(Stored data)
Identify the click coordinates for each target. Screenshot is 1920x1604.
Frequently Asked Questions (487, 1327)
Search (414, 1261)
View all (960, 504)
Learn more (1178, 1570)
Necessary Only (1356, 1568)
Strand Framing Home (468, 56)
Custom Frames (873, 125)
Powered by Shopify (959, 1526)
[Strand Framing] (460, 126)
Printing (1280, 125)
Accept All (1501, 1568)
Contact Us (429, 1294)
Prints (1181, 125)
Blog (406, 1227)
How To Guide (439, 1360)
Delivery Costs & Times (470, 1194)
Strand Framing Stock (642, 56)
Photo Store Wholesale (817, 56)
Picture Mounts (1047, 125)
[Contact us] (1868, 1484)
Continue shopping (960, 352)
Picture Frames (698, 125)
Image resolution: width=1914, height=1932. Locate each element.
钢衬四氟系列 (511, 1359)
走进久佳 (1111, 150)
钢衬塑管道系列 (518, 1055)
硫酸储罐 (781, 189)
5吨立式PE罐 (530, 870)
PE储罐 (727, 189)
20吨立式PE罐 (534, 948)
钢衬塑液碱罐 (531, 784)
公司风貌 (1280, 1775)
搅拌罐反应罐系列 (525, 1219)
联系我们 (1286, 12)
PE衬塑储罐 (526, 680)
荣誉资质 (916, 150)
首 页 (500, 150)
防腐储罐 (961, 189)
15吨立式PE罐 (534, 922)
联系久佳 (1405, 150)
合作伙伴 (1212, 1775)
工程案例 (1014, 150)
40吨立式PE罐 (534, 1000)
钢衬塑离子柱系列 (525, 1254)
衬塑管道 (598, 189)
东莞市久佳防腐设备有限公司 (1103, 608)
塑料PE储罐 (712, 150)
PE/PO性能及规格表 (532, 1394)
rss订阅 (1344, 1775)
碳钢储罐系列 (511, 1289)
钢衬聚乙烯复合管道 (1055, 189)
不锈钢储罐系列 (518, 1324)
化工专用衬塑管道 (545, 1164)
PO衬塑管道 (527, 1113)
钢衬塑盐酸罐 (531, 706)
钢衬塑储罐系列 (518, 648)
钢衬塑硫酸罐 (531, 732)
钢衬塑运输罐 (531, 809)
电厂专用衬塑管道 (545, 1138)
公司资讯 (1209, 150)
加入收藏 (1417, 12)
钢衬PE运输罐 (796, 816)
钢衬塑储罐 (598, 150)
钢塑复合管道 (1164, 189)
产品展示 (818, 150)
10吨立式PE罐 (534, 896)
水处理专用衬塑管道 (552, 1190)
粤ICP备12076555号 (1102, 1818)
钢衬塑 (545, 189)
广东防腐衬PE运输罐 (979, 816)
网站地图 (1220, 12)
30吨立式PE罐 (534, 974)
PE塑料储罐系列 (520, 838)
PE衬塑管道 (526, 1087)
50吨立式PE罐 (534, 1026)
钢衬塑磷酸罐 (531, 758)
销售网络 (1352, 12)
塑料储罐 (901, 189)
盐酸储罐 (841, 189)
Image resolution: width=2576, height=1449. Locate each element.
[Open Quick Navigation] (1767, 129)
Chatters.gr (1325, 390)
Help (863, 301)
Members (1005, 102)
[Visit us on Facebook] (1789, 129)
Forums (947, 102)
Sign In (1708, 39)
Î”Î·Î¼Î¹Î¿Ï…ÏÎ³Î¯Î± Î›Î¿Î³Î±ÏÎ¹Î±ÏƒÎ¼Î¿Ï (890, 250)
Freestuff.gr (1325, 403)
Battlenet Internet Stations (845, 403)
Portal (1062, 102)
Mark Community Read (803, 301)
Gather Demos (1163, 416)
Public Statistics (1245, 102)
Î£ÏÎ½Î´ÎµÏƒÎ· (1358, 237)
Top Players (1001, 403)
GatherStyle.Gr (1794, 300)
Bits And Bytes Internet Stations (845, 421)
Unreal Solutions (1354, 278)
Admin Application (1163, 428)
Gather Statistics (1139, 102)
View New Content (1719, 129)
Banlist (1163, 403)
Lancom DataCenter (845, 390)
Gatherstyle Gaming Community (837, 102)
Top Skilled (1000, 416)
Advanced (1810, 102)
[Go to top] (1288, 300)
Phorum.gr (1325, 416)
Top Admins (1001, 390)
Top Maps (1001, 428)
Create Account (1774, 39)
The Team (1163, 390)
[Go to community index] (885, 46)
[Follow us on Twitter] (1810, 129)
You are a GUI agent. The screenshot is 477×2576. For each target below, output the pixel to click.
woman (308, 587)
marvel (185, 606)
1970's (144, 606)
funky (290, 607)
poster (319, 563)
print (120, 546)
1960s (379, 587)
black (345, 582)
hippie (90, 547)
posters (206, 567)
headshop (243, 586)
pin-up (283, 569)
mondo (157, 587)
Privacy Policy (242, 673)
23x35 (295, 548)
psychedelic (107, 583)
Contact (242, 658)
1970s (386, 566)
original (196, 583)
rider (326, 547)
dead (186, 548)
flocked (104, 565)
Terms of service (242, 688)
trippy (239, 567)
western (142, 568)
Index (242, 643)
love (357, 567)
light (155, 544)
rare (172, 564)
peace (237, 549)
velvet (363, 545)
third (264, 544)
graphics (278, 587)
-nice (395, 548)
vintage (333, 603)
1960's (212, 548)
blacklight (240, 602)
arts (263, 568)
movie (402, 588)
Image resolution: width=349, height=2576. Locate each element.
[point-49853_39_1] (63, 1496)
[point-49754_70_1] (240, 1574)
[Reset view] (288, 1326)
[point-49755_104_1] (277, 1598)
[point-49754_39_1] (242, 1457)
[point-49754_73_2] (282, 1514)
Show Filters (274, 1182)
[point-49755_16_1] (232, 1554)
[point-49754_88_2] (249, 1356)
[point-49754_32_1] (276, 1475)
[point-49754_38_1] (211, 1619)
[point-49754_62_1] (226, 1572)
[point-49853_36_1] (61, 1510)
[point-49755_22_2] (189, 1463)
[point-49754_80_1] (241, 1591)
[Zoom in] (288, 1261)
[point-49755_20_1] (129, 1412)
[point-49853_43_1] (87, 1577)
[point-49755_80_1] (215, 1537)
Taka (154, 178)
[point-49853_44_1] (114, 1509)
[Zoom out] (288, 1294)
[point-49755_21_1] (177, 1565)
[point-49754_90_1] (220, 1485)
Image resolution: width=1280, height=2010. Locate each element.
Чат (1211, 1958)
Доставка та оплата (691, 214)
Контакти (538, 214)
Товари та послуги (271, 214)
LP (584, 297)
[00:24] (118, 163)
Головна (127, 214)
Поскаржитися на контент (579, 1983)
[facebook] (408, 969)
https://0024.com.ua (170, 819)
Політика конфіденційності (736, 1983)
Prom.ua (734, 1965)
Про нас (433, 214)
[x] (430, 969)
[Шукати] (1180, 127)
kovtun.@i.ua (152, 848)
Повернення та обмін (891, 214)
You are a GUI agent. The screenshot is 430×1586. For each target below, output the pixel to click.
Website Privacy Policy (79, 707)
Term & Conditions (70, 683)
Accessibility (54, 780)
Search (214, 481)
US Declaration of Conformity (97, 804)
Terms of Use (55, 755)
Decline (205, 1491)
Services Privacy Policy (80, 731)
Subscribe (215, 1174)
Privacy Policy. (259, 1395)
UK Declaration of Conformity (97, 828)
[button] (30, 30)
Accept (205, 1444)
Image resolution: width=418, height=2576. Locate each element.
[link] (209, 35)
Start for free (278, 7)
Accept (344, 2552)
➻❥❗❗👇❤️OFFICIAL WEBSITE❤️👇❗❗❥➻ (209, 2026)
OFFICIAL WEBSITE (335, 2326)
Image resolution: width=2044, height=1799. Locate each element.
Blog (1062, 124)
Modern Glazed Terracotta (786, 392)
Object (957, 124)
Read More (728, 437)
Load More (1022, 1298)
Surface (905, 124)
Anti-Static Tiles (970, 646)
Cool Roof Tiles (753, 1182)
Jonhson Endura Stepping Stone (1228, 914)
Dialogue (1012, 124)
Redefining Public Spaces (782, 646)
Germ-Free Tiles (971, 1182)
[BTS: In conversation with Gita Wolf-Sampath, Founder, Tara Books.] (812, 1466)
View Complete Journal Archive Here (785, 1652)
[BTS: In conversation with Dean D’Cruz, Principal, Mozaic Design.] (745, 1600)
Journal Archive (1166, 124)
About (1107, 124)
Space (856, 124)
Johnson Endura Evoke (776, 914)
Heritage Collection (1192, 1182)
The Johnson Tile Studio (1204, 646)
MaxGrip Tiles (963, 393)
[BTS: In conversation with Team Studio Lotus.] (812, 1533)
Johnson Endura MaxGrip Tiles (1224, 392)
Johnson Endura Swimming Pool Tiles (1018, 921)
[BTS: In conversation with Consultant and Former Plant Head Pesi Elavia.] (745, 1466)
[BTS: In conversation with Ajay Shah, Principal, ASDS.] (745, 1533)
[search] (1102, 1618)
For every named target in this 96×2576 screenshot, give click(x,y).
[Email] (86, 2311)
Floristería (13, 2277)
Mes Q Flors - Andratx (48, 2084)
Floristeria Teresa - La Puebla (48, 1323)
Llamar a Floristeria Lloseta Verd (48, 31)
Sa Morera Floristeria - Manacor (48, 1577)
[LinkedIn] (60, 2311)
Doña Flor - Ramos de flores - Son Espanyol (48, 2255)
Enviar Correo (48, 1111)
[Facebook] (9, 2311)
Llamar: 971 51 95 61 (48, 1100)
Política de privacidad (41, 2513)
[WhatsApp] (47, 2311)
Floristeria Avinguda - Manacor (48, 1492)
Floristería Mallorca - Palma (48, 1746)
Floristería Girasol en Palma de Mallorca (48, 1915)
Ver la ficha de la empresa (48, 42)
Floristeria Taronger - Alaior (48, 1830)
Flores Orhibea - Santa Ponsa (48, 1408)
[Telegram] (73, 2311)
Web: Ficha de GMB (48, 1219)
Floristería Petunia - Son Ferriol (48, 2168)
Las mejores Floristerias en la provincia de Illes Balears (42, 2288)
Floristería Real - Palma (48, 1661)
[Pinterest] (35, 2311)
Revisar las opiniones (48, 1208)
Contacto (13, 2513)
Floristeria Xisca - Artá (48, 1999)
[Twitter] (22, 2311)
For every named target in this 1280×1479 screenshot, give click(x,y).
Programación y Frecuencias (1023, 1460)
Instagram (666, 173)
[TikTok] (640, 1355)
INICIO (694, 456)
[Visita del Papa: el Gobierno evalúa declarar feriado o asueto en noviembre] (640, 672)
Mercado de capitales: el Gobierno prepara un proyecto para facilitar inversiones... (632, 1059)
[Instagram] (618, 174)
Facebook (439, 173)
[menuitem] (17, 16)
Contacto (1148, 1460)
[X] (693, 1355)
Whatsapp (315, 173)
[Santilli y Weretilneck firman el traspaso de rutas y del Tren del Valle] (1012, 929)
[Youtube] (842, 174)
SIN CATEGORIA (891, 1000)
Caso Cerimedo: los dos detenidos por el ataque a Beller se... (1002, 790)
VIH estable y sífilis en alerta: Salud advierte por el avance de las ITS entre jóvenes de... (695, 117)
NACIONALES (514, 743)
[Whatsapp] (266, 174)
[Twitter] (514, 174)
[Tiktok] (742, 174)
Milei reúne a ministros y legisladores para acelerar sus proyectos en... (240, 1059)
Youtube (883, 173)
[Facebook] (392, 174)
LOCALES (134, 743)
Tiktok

## Assignment
Take the lines above from the one containing "硫酸储罐 (781, 189)" to the one containing "[Follow us on Twitter] (1810, 129)" and retype them exactly, both ends included, with nothing added.

## Written answer
硫酸储罐 (781, 189)
5吨立式PE罐 (530, 870)
PE储罐 (727, 189)
20吨立式PE罐 (534, 948)
钢衬塑液碱罐 (531, 784)
公司风貌 (1280, 1775)
搅拌罐反应罐系列 (525, 1219)
联系我们 (1286, 12)
PE衬塑储罐 (526, 680)
荣誉资质 (916, 150)
首 页 (500, 150)
防腐储罐 (961, 189)
15吨立式PE罐 (534, 922)
联系久佳 (1405, 150)
合作伙伴 (1212, 1775)
工程案例 (1014, 150)
40吨立式PE罐 (534, 1000)
钢衬塑离子柱系列 (525, 1254)
衬塑管道 (598, 189)
东莞市久佳防腐设备有限公司 (1103, 608)
塑料PE储罐 (712, 150)
PE/PO性能及规格表 (532, 1394)
rss订阅 (1344, 1775)
碳钢储罐系列 (511, 1289)
钢衬聚乙烯复合管道 (1055, 189)
不锈钢储罐系列 (518, 1324)
化工专用衬塑管道 (545, 1164)
PO衬塑管道 (527, 1113)
钢衬塑盐酸罐 (531, 706)
钢衬塑储罐系列 (518, 648)
钢衬塑硫酸罐 (531, 732)
钢衬塑运输罐 (531, 809)
电厂专用衬塑管道 (545, 1138)
公司资讯 (1209, 150)
加入收藏 (1417, 12)
钢衬PE运输罐 (796, 816)
钢衬塑储罐 (598, 150)
钢塑复合管道 (1164, 189)
产品展示 (818, 150)
10吨立式PE罐 (534, 896)
水处理专用衬塑管道 (552, 1190)
粤ICP备12076555号 (1102, 1818)
钢衬塑 (545, 189)
广东防腐衬PE运输罐 (979, 816)
网站地图 (1220, 12)
30吨立式PE罐 (534, 974)
PE塑料储罐系列 (520, 838)
PE衬塑管道 (526, 1087)
50吨立式PE罐 (534, 1026)
钢衬塑磷酸罐 (531, 758)
销售网络 (1352, 12)
塑料储罐 (901, 189)
盐酸储罐 (841, 189)
Image resolution: width=2576, height=1449. Locate each element.
[Open Quick Navigation] (1767, 129)
Chatters.gr (1325, 390)
Help (863, 301)
Members (1005, 102)
[Visit us on Facebook] (1789, 129)
Forums (947, 102)
Sign In (1708, 39)
Î”Î·Î¼Î¹Î¿Ï…ÏÎ³Î¯Î± Î›Î¿Î³Î±ÏÎ¹Î±ÏƒÎ¼Î¿Ï (890, 250)
Freestuff.gr (1325, 403)
Battlenet Internet Stations (845, 403)
Portal (1062, 102)
Mark Community Read (803, 301)
Gather Demos (1163, 416)
Public Statistics (1245, 102)
Î£ÏÎ½Î´ÎµÏƒÎ· (1358, 237)
Top Players (1001, 403)
GatherStyle.Gr (1794, 300)
Bits And Bytes Internet Stations (845, 421)
Unreal Solutions (1354, 278)
Admin Application (1163, 428)
Gather Statistics (1139, 102)
View New Content (1719, 129)
Banlist (1163, 403)
Lancom DataCenter (845, 390)
Gatherstyle Gaming Community (837, 102)
Top Skilled (1000, 416)
Advanced (1810, 102)
[Go to top] (1288, 300)
Phorum.gr (1325, 416)
Top Admins (1001, 390)
Top Maps (1001, 428)
Create Account (1774, 39)
The Team (1163, 390)
[Go to community index] (885, 46)
[Follow us on Twitter] (1810, 129)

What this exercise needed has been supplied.